Table 1. Baseline characteristics at enrollment for patients receiving first line of therapy.

Reasons for treatment initiation and initial therapy

The most common reasons for initiating first-line treatment in patients with Rai stage 0/1 at diagnosis were: massive bulky or progressive lymphadenopathy (40%), progressive lymphocytosis (39%), and bone marrow failure (28%); however, more than one reason for initiating treatment could be given and 42% of patients had more than one reason for initiating therapy (). Lymphocytosis was given as the only reason for treatment initiation in 18% of patients. The most commonly used first-line therapy for patients with Rai stage 0 and Rai stage 1 in this population was fludarabine + cyclophosphamide + rituximab (FCR; 28 and 30%, respectively) (). Other common therapies were bendamustine + rituximab (BR; 19 and 21%) and rituximab monotherapy (14 and 12%, respectively).

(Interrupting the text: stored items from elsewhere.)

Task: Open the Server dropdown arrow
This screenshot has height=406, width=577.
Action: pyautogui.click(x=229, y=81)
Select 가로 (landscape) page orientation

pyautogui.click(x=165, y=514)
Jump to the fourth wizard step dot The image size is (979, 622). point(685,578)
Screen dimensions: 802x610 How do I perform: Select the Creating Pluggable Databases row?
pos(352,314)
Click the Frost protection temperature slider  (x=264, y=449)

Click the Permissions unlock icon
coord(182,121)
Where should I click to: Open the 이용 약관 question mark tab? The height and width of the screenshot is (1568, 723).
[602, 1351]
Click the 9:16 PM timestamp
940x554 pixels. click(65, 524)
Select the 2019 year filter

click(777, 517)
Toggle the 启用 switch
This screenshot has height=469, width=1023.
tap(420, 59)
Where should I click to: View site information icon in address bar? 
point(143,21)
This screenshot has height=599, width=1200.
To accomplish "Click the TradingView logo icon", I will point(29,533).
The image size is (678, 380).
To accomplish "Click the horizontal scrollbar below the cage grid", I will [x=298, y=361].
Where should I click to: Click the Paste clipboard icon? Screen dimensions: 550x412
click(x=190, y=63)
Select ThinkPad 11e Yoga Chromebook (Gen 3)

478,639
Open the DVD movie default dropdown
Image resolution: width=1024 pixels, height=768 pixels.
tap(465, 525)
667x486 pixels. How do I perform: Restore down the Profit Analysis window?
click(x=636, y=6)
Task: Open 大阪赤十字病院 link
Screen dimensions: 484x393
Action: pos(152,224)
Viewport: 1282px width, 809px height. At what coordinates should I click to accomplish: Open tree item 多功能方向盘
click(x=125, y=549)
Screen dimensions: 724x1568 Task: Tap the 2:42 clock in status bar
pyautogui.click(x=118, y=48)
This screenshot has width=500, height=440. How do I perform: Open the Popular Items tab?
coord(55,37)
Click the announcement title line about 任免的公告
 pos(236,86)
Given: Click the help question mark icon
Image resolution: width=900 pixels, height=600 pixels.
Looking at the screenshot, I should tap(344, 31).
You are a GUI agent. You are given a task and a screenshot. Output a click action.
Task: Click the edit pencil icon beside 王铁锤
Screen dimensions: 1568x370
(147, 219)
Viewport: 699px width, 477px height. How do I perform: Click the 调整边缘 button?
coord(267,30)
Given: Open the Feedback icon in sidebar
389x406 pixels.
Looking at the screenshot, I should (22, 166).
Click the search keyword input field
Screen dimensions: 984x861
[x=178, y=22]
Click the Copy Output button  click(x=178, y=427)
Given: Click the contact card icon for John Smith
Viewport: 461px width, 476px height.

Table 2. Reasons for initiating therapy for patients with Rai stage 0/1 receiving first line of therapy.

Table 3. Type of enrollment therapy by Rai staging (most frequent first-line regimens only).

Response

Of the 363 patients with Rai stage 0/1, a total of 344 (95%) were assessed for response; 19 (5%) had no response assessment recorded. Overall, 257 patients experienced either a PR or a CR (ORR = 75%), and 166 patients (48%) experienced a CR.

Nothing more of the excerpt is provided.